Technology is such a critical tool in how grants are managed these days. When I entered the profession in 1992, proposals were photocopied for review and recommendations typed on typewriters. That was what we considered grants management technology. We live in a whole different world now.
The grants management systems reviewed in our 2016 update of A Consumers Guide to Grants Management Systems have an incredible influence on the grants management function and how grants get made, which is why GMN has continued to partner with Idealware and the Technology Affinity Group to periodically update this report.
Grants managers have been serving as data compilers and managers since the beginning of grantmaking. Whatever data has existed, be it big or small, has been managed, maintained, and manipulated by those in charge of grant operations. As grants management systems bring even more efficiencies to the grantmaking process through workflow automation and more ability to capture data, like outcome data, grants managers can continue to move beyond paper, process, and data management into a whole new level of value-added work which combines their technological, analytical, and communications skills. We see this reflected in emerging job titles like Knowledge Resources Manager, Data Analytics Manager, Chief Information Officer, Grants Information Analyst, and Information Strategist.

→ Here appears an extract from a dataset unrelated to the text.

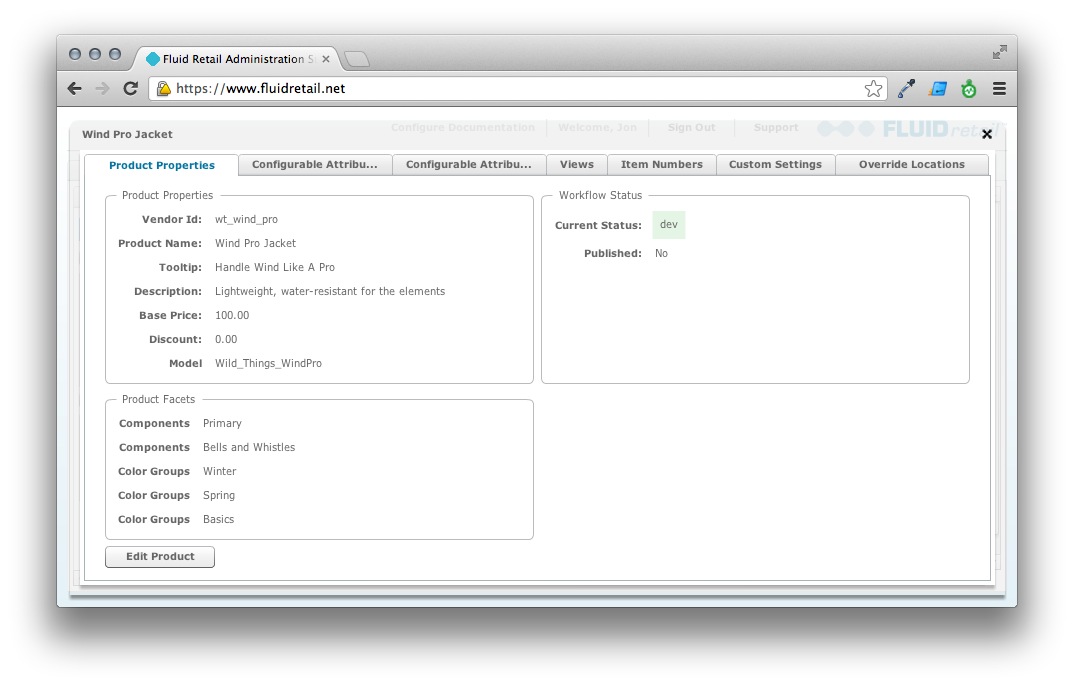Click the Edit Product button
This screenshot has height=686, width=1074.
click(x=159, y=557)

Continued improvement/enhancements in grants management systems don’t just benefit grantmakers. Systems that share grantee data among grantmakers or connect to third party data sources like the IRS master file or Guidestar save grantseekers an incredible amount of time by eliminating the need to enter the same information over and over for each individual grantmaker.

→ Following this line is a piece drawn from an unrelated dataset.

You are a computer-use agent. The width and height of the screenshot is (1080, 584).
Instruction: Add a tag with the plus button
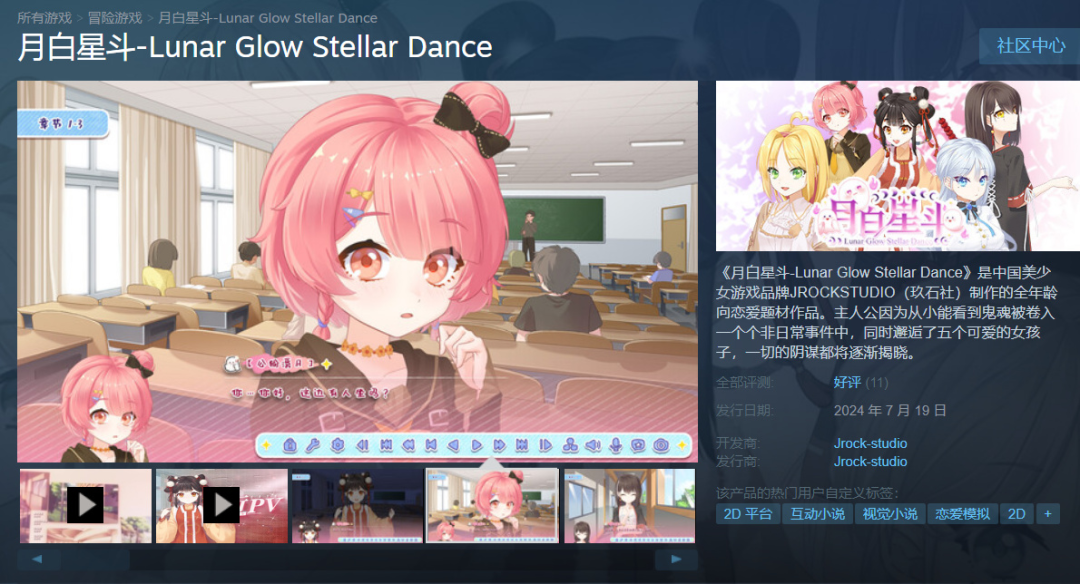(1048, 514)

I urge everyone to take full advantage of the opportunity that a systems change provides to take a fresh look at your practices—don’t just look to replicate what you do now. Ask yourself: How can you use the system to reduce the response time to grantseekers? Make life easier for grantmaking staff? Improve the quality of the information your decision makers receive?
And this opportunity isn’t limited to the selection of the system, but needs to carry over into how it is implemented. There are a lot of decisions made on how to use the features and functions a system provides. For example, the number of questions you ask in the application and what limitations, like word count, you place on those questions. Online systems that work was the number one “practice that matters” identified by grantseekers in our most recent evaluation of our Project Streamline initiative. So we need to focus on implementing these systems in really smart ways that make the grant and grantee successful, rather than draining resources from them unnecessarily.